HERCULES, CA, August 18, 2014 — Eureka Genomics, a leader in Next Generation Genotyping (NGG), announced that it has been awarded a $450,000 grant from The National Institute of Food and Agriculture. The Institute is an agency of the U.S. Department of Agriculture (USDA). Eureka Genomics was awarded this grant to commercialize a second generation NGG assay focused on bovine genotyping known as the Sparse Genome Scan (SGS).
Eureka Genomics’ SGS is a technology platform that produces commercially relevant data, currently generated from micro arrays, at less than half the cost.
This most recent USDA grant awarded to Eureka Genomics follows an ongoing cooperative research and development agreement with the USDA’s Meat Animal Research Center.
"The USDA’s financial and research support is part of Eureka Genomics’ strategy to accelerate the development of our novel NGG assays for animal health.
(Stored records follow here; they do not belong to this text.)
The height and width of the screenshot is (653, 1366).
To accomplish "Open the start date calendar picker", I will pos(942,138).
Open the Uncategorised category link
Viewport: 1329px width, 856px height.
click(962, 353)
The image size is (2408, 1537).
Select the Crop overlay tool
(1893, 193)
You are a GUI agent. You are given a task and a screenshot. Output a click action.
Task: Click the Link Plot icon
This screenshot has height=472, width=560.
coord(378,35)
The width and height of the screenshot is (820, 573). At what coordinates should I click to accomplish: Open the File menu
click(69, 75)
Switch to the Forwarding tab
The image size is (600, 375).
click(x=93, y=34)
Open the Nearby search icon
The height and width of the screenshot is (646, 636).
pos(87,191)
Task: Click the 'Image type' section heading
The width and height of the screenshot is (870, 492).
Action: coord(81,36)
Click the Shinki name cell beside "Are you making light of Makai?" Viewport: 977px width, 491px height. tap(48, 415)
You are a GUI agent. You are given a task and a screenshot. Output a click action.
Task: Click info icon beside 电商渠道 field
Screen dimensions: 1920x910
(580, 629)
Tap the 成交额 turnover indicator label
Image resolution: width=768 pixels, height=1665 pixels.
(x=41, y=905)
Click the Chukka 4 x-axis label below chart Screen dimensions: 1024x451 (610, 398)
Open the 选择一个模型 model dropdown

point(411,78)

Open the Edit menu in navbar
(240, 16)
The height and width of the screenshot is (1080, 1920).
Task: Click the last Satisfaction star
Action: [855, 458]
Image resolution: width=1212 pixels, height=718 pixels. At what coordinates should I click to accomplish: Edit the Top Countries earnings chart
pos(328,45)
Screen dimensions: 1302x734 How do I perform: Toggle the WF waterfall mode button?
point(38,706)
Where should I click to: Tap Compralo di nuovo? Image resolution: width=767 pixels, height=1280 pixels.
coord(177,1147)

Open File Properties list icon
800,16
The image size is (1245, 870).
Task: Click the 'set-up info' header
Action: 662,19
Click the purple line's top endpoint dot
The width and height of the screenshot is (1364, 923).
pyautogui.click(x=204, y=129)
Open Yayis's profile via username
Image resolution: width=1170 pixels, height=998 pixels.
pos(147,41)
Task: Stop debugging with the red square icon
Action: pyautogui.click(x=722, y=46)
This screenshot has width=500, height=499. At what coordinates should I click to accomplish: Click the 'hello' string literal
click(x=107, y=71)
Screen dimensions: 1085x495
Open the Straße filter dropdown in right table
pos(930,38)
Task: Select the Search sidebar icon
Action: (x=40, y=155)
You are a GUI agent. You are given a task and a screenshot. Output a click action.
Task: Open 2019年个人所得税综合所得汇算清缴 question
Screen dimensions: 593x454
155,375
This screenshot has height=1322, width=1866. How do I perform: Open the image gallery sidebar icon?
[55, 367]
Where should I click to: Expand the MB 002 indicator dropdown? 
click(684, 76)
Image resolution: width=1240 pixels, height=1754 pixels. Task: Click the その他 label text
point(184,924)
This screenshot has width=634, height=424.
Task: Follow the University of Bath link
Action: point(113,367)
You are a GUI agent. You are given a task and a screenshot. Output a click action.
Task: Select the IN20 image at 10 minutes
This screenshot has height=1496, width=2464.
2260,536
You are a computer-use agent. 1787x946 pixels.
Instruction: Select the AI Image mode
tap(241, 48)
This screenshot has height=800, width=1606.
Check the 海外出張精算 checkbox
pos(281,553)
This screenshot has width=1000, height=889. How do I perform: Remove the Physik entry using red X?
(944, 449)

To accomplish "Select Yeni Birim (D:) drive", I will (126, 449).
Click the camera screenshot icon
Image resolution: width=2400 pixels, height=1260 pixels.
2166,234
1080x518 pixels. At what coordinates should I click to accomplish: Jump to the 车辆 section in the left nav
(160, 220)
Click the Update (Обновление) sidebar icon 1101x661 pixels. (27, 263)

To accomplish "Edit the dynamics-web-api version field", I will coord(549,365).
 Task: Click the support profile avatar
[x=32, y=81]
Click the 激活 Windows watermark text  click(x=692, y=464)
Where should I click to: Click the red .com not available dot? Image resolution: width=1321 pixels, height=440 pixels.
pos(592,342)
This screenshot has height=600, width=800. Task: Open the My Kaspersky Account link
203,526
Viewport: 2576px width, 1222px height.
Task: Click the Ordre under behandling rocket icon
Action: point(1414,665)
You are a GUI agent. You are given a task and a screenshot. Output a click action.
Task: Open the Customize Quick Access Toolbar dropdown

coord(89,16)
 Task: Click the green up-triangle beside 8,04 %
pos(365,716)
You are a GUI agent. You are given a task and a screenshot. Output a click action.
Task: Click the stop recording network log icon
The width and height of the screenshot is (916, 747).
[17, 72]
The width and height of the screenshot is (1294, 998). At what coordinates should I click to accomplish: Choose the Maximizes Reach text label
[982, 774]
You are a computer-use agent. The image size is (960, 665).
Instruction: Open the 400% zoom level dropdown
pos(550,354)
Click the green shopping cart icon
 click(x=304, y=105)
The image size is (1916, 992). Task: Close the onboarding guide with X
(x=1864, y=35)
We are looking at providing a low-cost, NGG alternative platform for the AgBio, clinical and research markets in the very near term," said Didier Perez, COO of Eureka Genomics.
More broadly, management also announced that it will be raising additional capital from investors to fund and bring to market new targeted assays for clinical, animal health and crops markets. The Company continues to seek additional commercial partnerships for its clinical and agricultural products.
Genetic testing options for animal health and livestock management are typically limited in scope and prohibitively expensive, compromising the ability for routine or en mass genotyping of animals. Eureka Genomics’ existing NGG technology offers a low-cost solution for genetic testing of production and research animals. The technology can be used for determining parentage, genetic defects, quantitative traits and marker-assisted management of feedlots. Eureka Genomics envisions a number of additional applications of its low-density and medium-density assays in the $1 billon global, animal health market focused on genetics traits and early detection of infections.